The answer, unusually for a gospel question, is provided by St Paul. In summing up the argument of his greatest letter, he declares that God’s plan in sending the Messiah was a plan conceived in two quite distinct stages. First, the Messiah had to come to God’s ancient people, Israel. They had to hear the message of the kingdom. But then, as the ancient prophets and Psalms had often declared, once God had fulfilled his promises to Israel in sending their king, then – and only then! – the non-Jewish nations would be brought in. This is how he puts it: ‘The Messiah became a servant of the circumcised people in order to demonstrate the truthfulness of God – that is, to confirm the promises to the patriarchs, and to bring the nations to praise God for his mercy’ (Romans 15.8 – 9). First the Jews, then the Gentiles. Even Paul, who celebrated his own calling as ‘apostle to the Gentiles’, knew very well that he was part of Phase Two of the plan, not Phase One.

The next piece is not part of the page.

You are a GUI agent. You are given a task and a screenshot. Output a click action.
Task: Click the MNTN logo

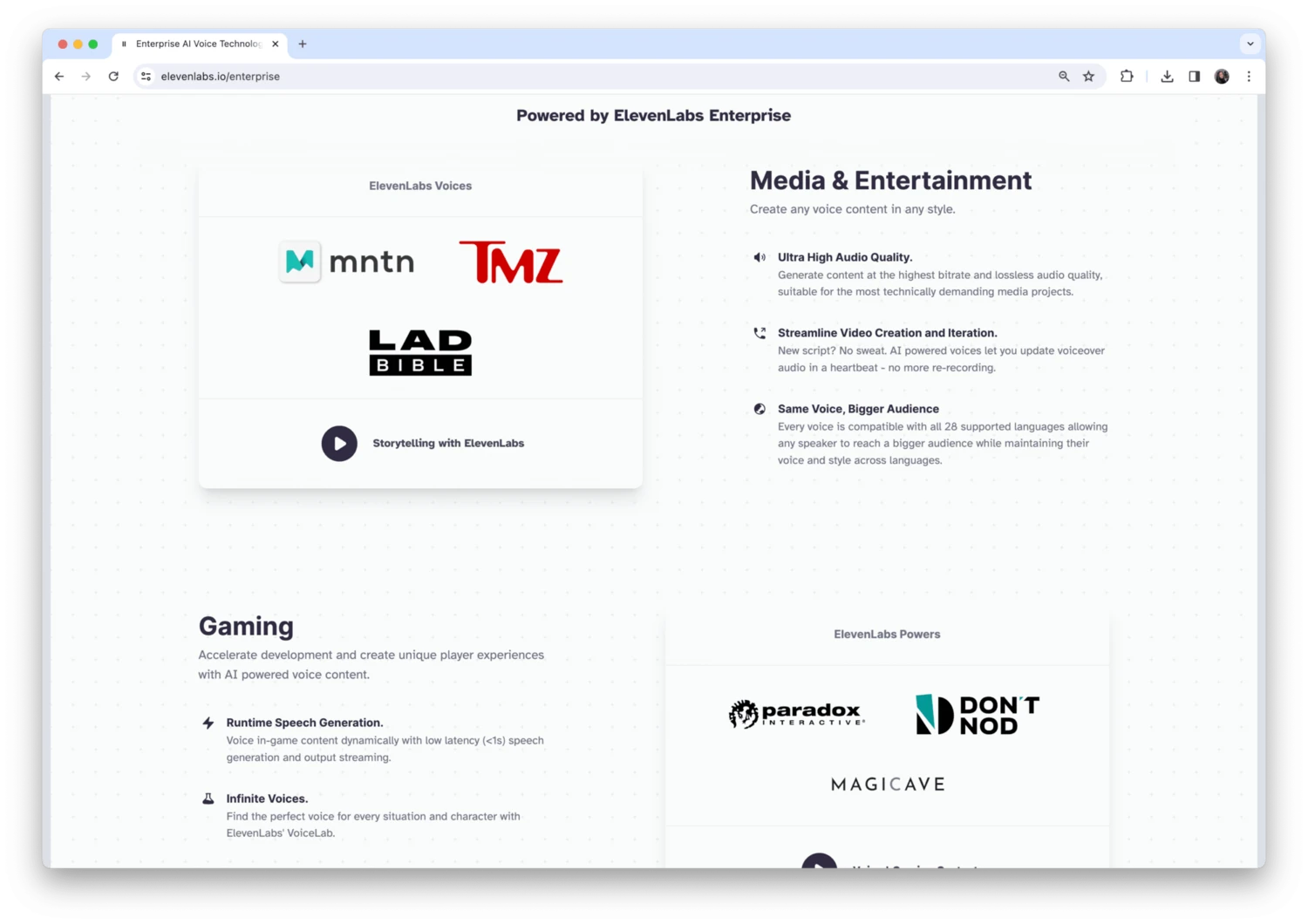click(x=347, y=262)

And Jesus was conscious, here and elsewhere, that his urgent task was to implement Phase One. So when he found himself in non-Jewish territory – perhaps he had gone there deliberately to let the fuss over purity (verses 1–23) quieten down a bit – he did his best to stay hidden. He hadn’t come to tell the nations that Israel’s God was their king. That would be someone else’s job. He had come to tell God’s people that God was establishing his long-awaited kingdom through his own work. In any case, until he had completed that work (which for him would not be done until he was ‘enthroned’ on the cross), the way would not be open for the nations to come in. That’s the point Paul makes in Galatians 3.10 –14 and Ephesians 2.11–21.
So it isn’t the case – as some people have rather absurdly suggested – that Jesus was here simply repeating standard Jewish prejudices and that this Gentile woman shook him out of them with her clever repartee. On the contrary. She affirms the special status of the Jewish people, and accepts that any blessing that will come to non-Jews will be a spill-over from what the one true God is doing for them. And, as with the centurion who showed great faith (Matthew 8.1–13), Jesus is happy to respond. God’s plan is going ahead in proper order: but, just as Jesus himself was the central bit of God’s future arriving in the present, so the healing of this child was a bit of God’s future – the time when the Gentiles would come in – arriving in the present.
That, of course, is what we long for and pray for day by day: that the joy, the justice, the love, the rescuing and restoring power of God’s ultimate future would come into our lives ahead of time, right now, today. We learn, in our weakness and continuing frailty, that we can’t have it all right away. We still await God’s full new creation. But, like the woman, we should pester God to give us, in the present, as much as is possible of that future right now. Lent is a good time to rediscover the habit of persistence in prayer, of not taking an apparent ‘no’ for a final answer.
Today
Draw us deeper, gracious Lord, into your purposes and your plans, so that we may learn to pray energetically for the good things you have in store for us.